» **Work item**:
Without any pictures, the records below should be reproduced exactly.

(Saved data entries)
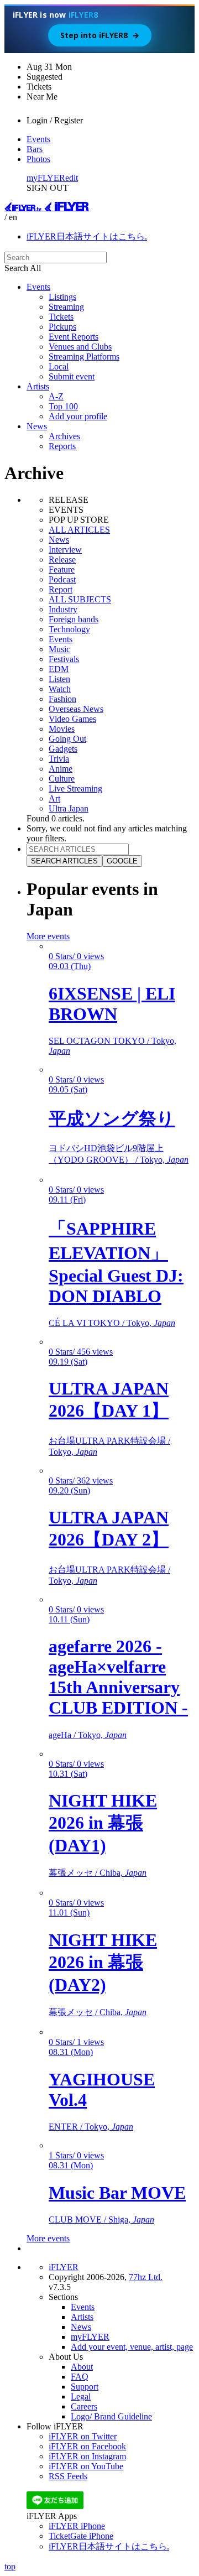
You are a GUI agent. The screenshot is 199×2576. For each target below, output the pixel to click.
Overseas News (76, 709)
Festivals (64, 659)
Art (54, 798)
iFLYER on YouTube (86, 2466)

» **Written solution**:
You are a GUI agent. The screenshot is 199×2576. For each target below, output the pixel to click.
Overseas News (76, 709)
Festivals (64, 659)
Art (54, 798)
iFLYER on YouTube (86, 2466)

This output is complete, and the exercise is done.